Don Wells booked with Fantasy RV Tours for an 8-day San Antonio visit that was set to take place last April and a 5-day vacation to see Albuquerque’s famous Balloon Festival in October. For over 40 years, Fantasy RV Tours have offered guided Caravans and Rallies around the world. And Wells is a frequent customer. Both of his trips were paid in full back in January—about $5000—before they were canceled by Fantasy due to COVID-19. Fantasy refused to offer a refund for the San Antonio trip, and charged a $99 fee to cancel the Balloon Festival trip. Which, considering there is no Baloon Festival this year, was a foregone conclusion. Wells is forced to accept $1700 back from his $5000 pre-payment or travel credit for future trips.

Wells’ experience isn’t unique. Refunds have been a major problem during the Coronavirus for U.S. travelers, with many service providers pointing fingers at others. After all, Fantasy booked campgrounds and experiences on Wells’ behalf that they may not be getting refunds for.

The travel industry is one of the few places that consumers entrust their hard-earned cash in advance, and expect the product to be available to them when they arrive.
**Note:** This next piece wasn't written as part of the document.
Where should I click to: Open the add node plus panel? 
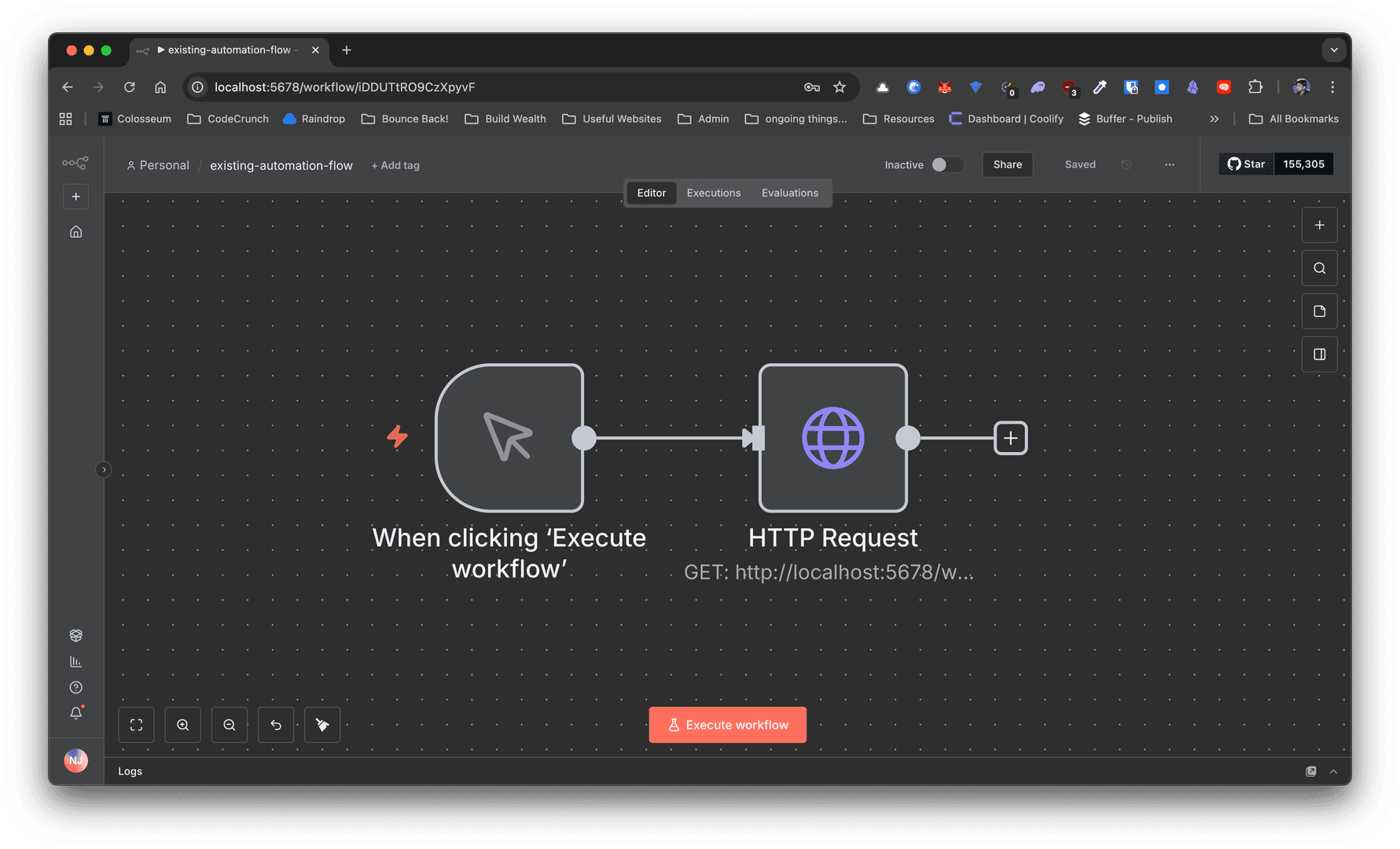click(x=1319, y=226)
It’s often money they’ve been saving for years, and when a business can’t provide the service due to a natural disaster, pandemic, or going out of business, the consumer is left holding the bag.

During COVID-19, we’ve heard many stories of campgrounds working to do the right thing and offer refunds, even if they can’t afford it, and even if they aren’t closed for business. KOA offered up millions of dollars to its franchisees in order to cover refunds. Most campgrounds of all stripes tried hard during the height of closures in April to ask customers to take credit for a future stay. And most customers obliged. But not everyone is in that position.

Campgrounds, hotels, events, tourist attractions, and the like—especially ones that aren’t backed by major corporations—have had a hard time issuing refunds, even though they legally must if they cannot provide the service purchased. Why? The money was already spent. Most travel businesses take your pre-payment and put it directly into their general operating fund. The cash coming in today will be spent on this month’s bills, even if you aren’t arriving until December. A recipe for bankruptcy in the face of disaster.

The other major industry that has customers pre-pay for access is live events—and generally it operates in an entirely different way. Concert venues and theaters usually keep ticket sales income separate from operating expenses until the event has passed. In fact, in some states, it’s the law. If you buy tickets for the upcoming Justin Timberlake concert through Ticketmaster, that money gets deposited into an account held by the venue—not the concert promoter— until the event has passed.

Unscrupulous Broadway and theater tour producers used to sell tickets to shows that they never opened, leaving town with the pre-sales cash. The State of New York was one of the first states to address the problem, requiring venue box offices to become custodians of the money, shielding it from the producers. Since, several other states have enacted event and amusement income laws that, at the very least, require ticket income to be held in separate accounts and not used until the event has passed.

Perhaps it’s time for the travel industry to follow suit. Maybe new laws won’t be passed, but it’s just good business for a company to hold on to a customer’s money until they’ve provided a service. But for now, we always recommend you purchase accommodations with a credit card. The credit card company is usually on your side and will often force a refund if a business cannot provide a service.